Per prima cosa, felicitamodna82 parla di «triestini per secoli austriaci». In verità, Trieste è una città che è sempre stata a netta maggioranza italiana ed in cui gli austriaci non hanno mai rappresentato altro che un’esigua minoranza. Questa città d’altronde ha avuto (ha tutt’ora) un carattere etnicamente composito: accanto alla maggioranza italiana, sono esistiti sloveni, croati, serbi, greci, armeni… [C. BENUSSI, G. LANCELLOTTI, C. H. MARTELLI, P. VASCOTTO (a cura di), Dentro Trieste: ebrei, greci, sloveni, serbi, croati, protestanti armeni, Trieste 2006] Affermare che i triestini siano stati per secoli austriaci è davvero insostenibile sul piano storico.

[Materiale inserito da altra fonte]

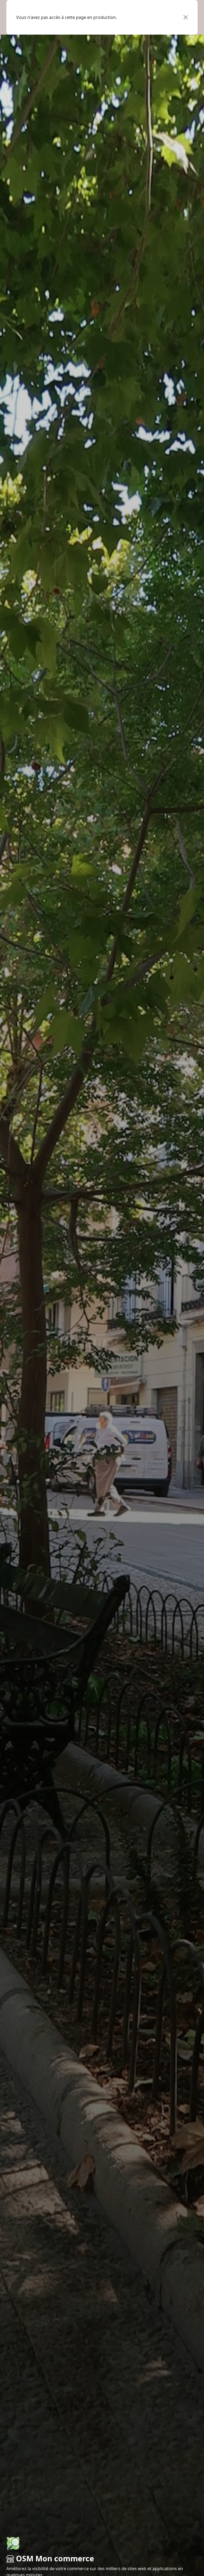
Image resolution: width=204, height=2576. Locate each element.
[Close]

Secondo il censimento ufficiale del 1910, Trieste aveva circa 230.000 abitanti, fra cui gli austriaci, ossia coloro che erano di lingua tedesca, erano 12.000 (dodicimila): il 5% circa del totale. Gli italiani erano 160.000 circa (centosessantamila): quasi il 70% del totale. Gli austriaci che vivevano a Trieste erano d’altronde quasi tutti amministratori, impiegati, militari ecc., vale a dire dipendenti dello stato imperiale che erano stati trasferiti in questa città da altra sede. [Due studi fondamentali sulle popolazioni della Venezia Giulia e della Dalmazia nel periodo in questione sono le seguenti: G. PERSELLI, I censimenti della popolazione dell‘Istria, con Fiume e Trieste, e di alcune città della Dalmazia tra il 1850 e il 1936, Trieste-Rovigno 1993; O. MILETA MATTIUZ, Popolazioni dell‘Istria, Fiume, Zara e Dalmazia (1850-2002). Ipotesi di quantificazione demografica, Trieste 2005.]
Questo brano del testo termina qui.